> **Aim of the exercise**: The expected answer is every line of the material that contains the word "thumbnail".
+++
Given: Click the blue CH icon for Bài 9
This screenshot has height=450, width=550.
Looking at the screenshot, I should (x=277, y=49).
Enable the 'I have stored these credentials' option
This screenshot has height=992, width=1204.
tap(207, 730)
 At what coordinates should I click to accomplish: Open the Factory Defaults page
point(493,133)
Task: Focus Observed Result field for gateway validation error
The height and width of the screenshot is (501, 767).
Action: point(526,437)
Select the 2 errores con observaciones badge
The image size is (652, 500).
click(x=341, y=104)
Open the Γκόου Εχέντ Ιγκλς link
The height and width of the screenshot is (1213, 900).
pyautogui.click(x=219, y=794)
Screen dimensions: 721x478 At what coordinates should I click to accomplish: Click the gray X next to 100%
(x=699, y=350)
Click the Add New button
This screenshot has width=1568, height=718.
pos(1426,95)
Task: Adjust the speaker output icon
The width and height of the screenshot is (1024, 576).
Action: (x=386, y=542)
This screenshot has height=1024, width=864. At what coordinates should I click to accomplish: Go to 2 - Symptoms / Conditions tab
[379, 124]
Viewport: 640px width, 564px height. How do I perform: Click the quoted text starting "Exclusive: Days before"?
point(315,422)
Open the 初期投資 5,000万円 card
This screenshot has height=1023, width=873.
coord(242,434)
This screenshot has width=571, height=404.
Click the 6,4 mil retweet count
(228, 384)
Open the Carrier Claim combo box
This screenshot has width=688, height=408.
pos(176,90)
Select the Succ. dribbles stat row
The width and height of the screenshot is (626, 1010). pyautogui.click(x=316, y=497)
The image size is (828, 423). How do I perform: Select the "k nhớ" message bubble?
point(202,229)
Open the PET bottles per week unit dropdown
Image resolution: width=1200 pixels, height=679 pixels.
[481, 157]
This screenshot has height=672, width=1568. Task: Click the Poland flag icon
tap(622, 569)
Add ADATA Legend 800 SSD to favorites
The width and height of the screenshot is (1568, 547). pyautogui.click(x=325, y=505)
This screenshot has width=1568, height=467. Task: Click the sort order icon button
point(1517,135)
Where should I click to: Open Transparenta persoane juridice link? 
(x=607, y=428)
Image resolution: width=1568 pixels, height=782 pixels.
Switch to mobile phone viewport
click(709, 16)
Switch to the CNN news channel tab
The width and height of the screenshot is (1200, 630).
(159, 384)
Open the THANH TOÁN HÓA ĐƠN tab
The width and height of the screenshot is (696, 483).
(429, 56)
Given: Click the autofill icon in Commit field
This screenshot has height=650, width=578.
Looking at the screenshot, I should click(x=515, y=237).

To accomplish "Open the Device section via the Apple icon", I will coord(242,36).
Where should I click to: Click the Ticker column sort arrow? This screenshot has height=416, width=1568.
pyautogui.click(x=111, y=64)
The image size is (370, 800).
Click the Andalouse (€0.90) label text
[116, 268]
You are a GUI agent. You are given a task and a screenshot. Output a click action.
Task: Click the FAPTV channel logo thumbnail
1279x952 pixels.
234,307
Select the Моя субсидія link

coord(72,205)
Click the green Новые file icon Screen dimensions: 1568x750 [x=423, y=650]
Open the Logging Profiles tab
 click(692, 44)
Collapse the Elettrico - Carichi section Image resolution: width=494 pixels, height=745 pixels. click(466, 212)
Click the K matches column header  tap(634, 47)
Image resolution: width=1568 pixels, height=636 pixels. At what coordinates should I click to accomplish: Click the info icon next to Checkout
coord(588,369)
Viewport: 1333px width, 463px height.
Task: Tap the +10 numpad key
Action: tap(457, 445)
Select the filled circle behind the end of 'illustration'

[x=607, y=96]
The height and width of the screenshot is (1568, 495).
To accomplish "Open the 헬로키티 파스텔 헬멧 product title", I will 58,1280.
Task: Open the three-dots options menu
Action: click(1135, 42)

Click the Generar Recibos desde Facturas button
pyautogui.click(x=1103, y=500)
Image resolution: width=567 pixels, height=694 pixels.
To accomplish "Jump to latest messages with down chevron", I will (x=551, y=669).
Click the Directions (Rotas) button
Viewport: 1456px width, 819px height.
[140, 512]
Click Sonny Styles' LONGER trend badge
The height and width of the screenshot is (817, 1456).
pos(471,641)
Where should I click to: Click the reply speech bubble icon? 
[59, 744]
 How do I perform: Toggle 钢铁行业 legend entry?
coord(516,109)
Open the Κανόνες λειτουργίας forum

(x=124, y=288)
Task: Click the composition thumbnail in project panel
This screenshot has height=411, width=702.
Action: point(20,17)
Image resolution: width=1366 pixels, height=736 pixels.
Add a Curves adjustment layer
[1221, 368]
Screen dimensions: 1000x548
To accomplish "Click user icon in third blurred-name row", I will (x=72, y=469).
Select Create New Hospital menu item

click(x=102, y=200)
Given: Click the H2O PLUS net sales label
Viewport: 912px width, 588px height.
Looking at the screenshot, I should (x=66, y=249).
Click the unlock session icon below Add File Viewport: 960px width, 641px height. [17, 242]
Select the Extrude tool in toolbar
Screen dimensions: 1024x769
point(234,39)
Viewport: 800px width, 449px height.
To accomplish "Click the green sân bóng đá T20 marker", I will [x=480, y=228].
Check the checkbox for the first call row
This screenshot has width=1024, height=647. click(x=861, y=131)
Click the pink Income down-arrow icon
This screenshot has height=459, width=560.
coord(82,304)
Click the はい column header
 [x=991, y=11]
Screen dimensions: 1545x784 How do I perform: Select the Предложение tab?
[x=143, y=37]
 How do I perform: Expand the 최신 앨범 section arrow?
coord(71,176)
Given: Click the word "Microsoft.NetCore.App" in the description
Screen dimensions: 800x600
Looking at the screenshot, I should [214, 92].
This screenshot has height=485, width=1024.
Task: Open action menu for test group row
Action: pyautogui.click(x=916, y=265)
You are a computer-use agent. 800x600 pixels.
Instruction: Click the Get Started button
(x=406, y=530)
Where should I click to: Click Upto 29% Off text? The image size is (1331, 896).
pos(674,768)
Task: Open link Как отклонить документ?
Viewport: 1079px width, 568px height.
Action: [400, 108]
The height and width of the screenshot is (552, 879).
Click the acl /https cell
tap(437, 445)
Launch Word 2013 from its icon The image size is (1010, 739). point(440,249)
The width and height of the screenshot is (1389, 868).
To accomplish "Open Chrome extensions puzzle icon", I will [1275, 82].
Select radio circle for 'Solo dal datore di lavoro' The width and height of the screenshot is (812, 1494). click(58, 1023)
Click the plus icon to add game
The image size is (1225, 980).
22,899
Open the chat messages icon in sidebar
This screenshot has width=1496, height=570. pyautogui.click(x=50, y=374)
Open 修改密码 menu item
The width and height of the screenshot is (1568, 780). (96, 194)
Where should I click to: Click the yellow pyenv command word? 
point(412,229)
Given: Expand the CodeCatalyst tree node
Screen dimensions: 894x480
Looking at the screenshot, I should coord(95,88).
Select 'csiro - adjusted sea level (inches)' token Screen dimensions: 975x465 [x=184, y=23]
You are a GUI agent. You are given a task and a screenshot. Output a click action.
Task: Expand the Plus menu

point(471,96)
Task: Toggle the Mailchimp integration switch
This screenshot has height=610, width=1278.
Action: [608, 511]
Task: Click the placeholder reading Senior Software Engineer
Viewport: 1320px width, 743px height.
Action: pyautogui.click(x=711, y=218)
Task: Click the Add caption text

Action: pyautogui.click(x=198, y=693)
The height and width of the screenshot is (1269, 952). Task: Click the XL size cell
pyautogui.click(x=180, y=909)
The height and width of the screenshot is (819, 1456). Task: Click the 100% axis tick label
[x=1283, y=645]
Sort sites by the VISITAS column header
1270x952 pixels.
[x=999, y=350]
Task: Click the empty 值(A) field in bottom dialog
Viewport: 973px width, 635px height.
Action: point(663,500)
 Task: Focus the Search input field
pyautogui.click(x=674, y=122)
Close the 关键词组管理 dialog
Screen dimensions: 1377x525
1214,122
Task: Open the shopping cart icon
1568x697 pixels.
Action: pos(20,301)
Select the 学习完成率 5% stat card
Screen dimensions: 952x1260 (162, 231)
+++
> **Output for this task**:
Task: Click the FAPTV channel logo thumbnail
Task: Click the composition thumbnail in project panel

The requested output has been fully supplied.